Segment Start: Extract
Andrew Caballero-Reynolds

Publicly, the twice-impeached former president played the “fake news” card this week. Meadows, somewhat confoundingly, tried to play the same card, focusing on how the media had bizarrely focused on a “false positive” that was less than a week before Trump was in the hospital with severe COVID symptoms.

But behind the scenes, despite Meadows seeming to find a way to thread the needle and agree with the former president, Trump’s displeasure toward Meadows this week was volcanic.

According to two sources with knowledge of the matter, and another person close to Trump, the ex-president has spent an inordinate amount of the past few days privately railing against Meadows, the revelation in the memoir, and, of course, the extensive media coverage of the matter.

Both in conversations with confidants, social pals over the phone, or in person, Trump has made a point of aggressively scolding his former chief of staff behind his back this week. The former president has, for instance, said that he didn’t know ahead of time that Meadows was putting that “garbage” about the positive test in his memoir, two of the people said.
Segment End: Extract
Segment Start: Listed records
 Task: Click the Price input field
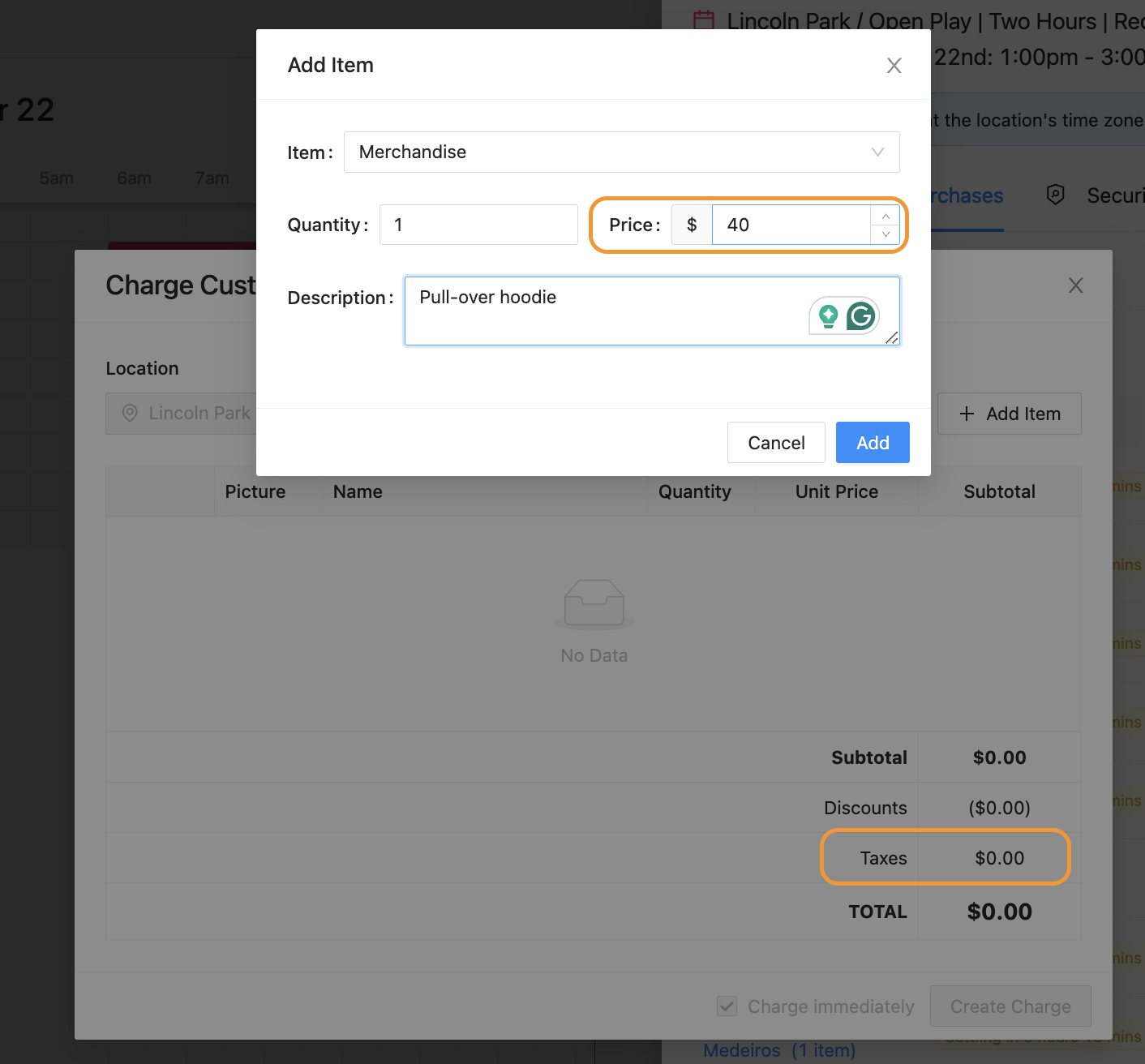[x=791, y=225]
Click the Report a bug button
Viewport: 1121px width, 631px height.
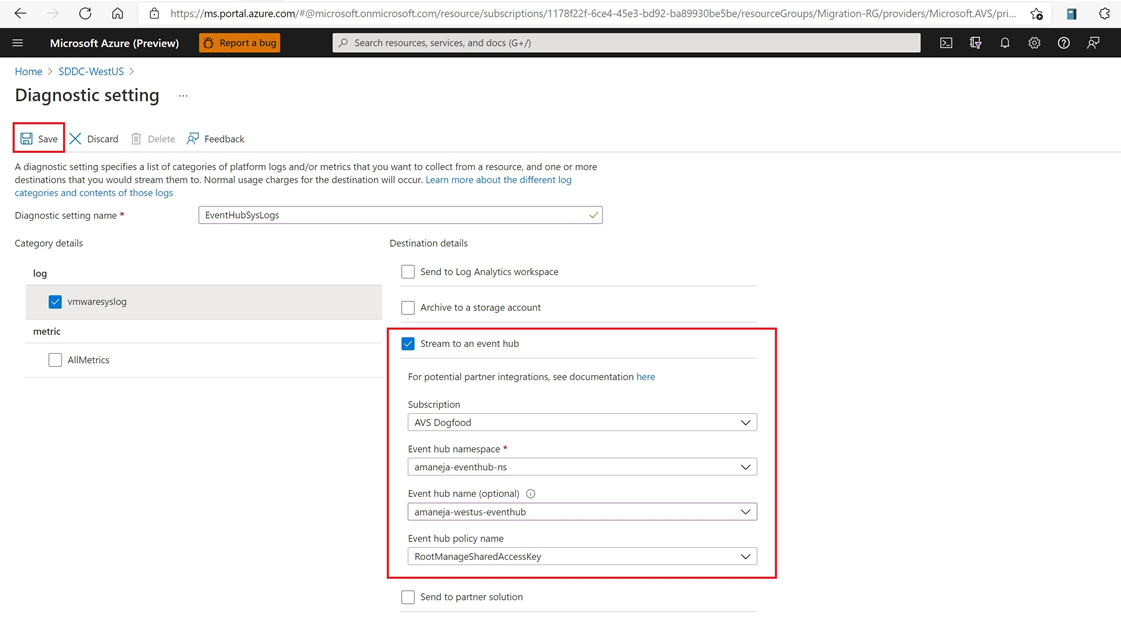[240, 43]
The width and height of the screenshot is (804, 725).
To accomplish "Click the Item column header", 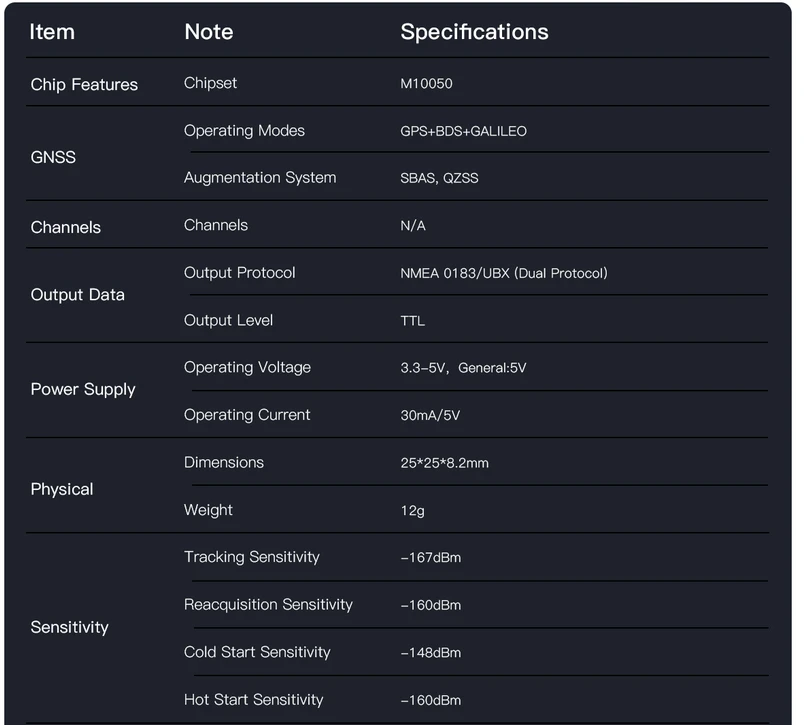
Segment End: Listed records
# To do:
Transcribe everything from "Andrew Caballero-Reynolds" down to "of the matter." in the passage above about Trump and Meadows.

# Task output:
Andrew Caballero-Reynolds

Publicly, the twice-impeached former president played the “fake news” card this week. Meadows, somewhat confoundingly, tried to play the same card, focusing on how the media had bizarrely focused on a “false positive” that was less than a week before Trump was in the hospital with severe COVID symptoms.

But behind the scenes, despite Meadows seeming to find a way to thread the needle and agree with the former president, Trump’s displeasure toward Meadows this week was volcanic.

According to two sources with knowledge of the matter, and another person close to Trump, the ex-president has spent an inordinate amount of the past few days privately railing against Meadows, the revelation in the memoir, and, of course, the extensive media coverage of the matter.